Persisted local user state (`metoyou_currentUserId` + IndexedDB/SQLite profile) is **not** sufficient to use chat or presence. On startup, `loadCurrentUser$` requires a non-expired session token for the user's home signaling server (or any stored token as a fallback). Missing or rejected **home** tokens dispatch `SESSION_EXPIRED` and redirect to `/login`. Foreign-server `auth_required` / `auth_error` responses clear only that server's credential and attempt re-provision.

Startup routing for signed-out visitors is decided by `resolveUnauthenticatedStartupRedirect(currentUrl)` (`auth-navigation.rules.ts`), called from `App.ngOnInit`: any non-public route is redirected to `/login` (carrying a safe `returnUrl`), while public routes (`/login`, `/register`, `/invite/...`) are left alone.
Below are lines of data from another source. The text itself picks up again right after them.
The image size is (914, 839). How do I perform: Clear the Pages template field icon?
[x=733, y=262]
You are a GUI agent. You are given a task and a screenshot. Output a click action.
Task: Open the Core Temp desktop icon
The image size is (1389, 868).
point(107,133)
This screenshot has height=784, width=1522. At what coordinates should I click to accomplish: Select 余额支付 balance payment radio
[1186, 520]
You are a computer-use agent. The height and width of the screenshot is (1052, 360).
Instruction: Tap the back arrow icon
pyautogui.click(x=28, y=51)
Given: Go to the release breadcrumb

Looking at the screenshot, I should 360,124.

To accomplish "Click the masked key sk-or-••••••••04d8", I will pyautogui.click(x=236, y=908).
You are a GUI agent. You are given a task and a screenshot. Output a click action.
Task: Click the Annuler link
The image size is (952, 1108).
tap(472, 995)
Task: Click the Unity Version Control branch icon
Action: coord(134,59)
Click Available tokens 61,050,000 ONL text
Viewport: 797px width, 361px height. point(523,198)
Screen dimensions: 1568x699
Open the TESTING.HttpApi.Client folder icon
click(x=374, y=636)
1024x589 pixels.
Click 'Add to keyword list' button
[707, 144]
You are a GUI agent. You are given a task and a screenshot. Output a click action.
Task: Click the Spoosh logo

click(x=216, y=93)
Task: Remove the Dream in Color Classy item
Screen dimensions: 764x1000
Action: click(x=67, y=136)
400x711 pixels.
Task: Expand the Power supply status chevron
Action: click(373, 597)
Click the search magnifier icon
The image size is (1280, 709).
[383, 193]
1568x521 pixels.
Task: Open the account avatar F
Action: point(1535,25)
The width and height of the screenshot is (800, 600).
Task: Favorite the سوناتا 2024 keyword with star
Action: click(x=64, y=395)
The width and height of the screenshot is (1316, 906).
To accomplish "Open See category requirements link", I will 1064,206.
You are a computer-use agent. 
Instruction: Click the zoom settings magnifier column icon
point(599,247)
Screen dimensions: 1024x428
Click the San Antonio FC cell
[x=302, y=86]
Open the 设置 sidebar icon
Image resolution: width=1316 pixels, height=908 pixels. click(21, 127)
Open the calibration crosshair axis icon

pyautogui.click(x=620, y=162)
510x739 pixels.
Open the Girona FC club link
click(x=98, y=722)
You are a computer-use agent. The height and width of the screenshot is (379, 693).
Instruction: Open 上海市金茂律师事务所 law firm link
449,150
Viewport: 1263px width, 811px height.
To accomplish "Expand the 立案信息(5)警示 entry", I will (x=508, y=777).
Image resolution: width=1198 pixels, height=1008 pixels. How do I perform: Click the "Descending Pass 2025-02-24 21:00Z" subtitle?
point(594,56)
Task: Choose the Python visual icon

This is **platform-agnostic** — mobile is intentionally not special-cased, so a signed-out mobile user is greeted with the login screen on startup rather than a logged-out `/dashboard`.

## Security considerations

- Rate limits: login/register (100 / 15 min), server join (30 / min).
- CORS allowlist: optional `corsAllowlist` in `server/data/variables.json` or `CORS_ALLOWLIST` env (comma-separated). Empty allowlist keeps permissive CORS for local development.
- Push-token routes require bearer auth and user-id match.
- RTC relay: direct-message/direct-call types always relay; server-icon types require shared server membership; WebRTC offer/answer/ice remain open for cross-server DM WebRTC.